Task brief = Continue the mailing-list thread about running MAKER with OpenMPI on a single long FASTA sequence, starting right after its final sentence.

===== Extracted text

[maker-devel] Does maker support muti-processing for a single long fasta sequence using openMPI?

Carson Holt carsonhh at gmail.com
Mon Oct 26 13:33:00 MDT 2020


Your MPI processes may not be seeing each other.  So you are getting multiple maker runs all colliding.  You need to reinstall MAKER and say ‘yes’ to the compile for MPI question.  You may also have to reinstall OpenMPI if just reinstalling MAKER does not work.  You can test MAKER for MPI by running the following —> mpiexec -mca btl ^openib -n 40 maker -help

If you get a single help message then everything is fine.  If you get 40 help messages, then MPI is not communicating correctly.

—Carson


> On Oct 20, 2020, at 10:23 AM, Xu, taosheng <taosheng.x at gmail.com> wrote:
> 
> Thank you very much Carson for your timely response,
> Yes I think so. The Maker MPI should support the multi-processing of an ultra-long single sequence. But I cannot run it successfully for a single sequence.

==========
===== Exercise data

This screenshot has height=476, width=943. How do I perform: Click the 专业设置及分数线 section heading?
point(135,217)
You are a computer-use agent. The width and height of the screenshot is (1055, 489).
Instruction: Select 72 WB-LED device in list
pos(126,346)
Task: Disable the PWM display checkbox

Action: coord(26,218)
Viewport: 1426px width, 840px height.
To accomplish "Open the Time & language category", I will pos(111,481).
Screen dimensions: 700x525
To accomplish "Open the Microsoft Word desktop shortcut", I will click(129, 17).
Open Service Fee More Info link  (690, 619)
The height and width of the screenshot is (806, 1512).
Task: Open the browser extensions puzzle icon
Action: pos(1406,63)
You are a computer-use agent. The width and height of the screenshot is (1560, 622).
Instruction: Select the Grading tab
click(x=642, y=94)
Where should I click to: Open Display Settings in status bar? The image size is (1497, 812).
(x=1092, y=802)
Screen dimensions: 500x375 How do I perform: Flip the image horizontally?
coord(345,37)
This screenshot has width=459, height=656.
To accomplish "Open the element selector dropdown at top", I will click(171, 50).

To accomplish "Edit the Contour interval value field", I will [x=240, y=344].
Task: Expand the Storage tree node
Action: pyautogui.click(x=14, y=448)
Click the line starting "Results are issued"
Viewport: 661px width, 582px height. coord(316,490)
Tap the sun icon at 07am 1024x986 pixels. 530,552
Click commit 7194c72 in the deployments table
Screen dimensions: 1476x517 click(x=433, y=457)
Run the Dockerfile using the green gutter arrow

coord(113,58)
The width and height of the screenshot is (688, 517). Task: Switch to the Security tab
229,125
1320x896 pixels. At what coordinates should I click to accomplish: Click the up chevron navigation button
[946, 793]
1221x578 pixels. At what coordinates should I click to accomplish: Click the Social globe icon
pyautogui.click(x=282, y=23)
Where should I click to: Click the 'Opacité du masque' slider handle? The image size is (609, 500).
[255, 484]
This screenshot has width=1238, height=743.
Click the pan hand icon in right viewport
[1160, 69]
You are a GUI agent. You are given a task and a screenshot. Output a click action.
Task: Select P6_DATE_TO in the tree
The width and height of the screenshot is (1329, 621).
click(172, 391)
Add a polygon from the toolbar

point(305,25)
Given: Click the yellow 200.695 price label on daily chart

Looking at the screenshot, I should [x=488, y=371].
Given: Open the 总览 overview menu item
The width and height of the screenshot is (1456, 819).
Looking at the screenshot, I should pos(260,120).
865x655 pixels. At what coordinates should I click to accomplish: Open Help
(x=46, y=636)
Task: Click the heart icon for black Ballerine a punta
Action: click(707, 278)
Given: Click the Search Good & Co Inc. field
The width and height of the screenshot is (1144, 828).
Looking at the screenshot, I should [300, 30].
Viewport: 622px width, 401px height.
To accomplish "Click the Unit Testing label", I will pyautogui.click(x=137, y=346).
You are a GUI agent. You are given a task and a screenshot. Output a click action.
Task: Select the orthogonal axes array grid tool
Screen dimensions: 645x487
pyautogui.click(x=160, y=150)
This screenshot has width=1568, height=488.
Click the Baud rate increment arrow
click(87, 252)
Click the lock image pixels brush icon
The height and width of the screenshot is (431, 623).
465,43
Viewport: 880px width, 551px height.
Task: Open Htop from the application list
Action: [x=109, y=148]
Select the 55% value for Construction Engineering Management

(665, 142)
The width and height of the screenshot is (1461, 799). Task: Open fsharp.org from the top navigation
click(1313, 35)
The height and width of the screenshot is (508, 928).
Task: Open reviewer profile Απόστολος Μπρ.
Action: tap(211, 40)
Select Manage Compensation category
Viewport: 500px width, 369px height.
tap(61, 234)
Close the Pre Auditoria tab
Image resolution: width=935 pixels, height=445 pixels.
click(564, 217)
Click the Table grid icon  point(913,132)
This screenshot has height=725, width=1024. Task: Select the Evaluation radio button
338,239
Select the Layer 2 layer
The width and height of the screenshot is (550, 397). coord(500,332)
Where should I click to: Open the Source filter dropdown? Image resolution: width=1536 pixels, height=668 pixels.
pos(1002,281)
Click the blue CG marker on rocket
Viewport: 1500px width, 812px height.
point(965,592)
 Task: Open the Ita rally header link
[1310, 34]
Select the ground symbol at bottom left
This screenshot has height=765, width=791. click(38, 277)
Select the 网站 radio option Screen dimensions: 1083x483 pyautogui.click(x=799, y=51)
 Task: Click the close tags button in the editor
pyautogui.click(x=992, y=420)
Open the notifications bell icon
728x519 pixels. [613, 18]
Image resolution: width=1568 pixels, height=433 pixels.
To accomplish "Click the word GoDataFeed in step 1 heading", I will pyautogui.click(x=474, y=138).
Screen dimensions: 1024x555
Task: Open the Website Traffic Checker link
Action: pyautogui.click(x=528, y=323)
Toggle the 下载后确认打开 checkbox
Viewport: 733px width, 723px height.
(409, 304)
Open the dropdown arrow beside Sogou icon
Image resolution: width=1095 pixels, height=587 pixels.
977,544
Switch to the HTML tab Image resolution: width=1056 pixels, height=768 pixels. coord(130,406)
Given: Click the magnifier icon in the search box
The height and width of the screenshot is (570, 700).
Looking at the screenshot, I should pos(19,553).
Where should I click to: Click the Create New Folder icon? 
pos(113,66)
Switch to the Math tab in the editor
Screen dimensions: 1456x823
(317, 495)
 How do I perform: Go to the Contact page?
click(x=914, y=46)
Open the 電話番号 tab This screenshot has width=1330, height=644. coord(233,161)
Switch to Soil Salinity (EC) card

==========

Output of the exercise =
> First I  make sure the openMPI with maker has been installed properly. It works well for multiple DNA sequences in a parallel way.
> When I submit a maker job for an ultra-long single sequence (mpiexec -mca btl ^openib -n 40 maker -g scaffold1.fasta -fix_nucleotides, The max_dna_len is set to 100000). It always left only one maker thread run. The other maker threads are disappeared and show finished in the output information. See the output information below. Please help me to check it. Thanks for your kind help and your time.
> 
> #-----MAKER Behavior Options
> max_dna_len=100000 #length for dividing up contigs into chunks (increases/decreases memory usage)
> min_contig=1 #skip genome contigs below this length (under 10kb are often useless)
> 
> Best regards,
> Taosheng
> 
> 
> 
> OUTPUT Information
> STATUS: Processing and indexing input FASTA files...
> STATUS: Setting up database for any GFF3 input...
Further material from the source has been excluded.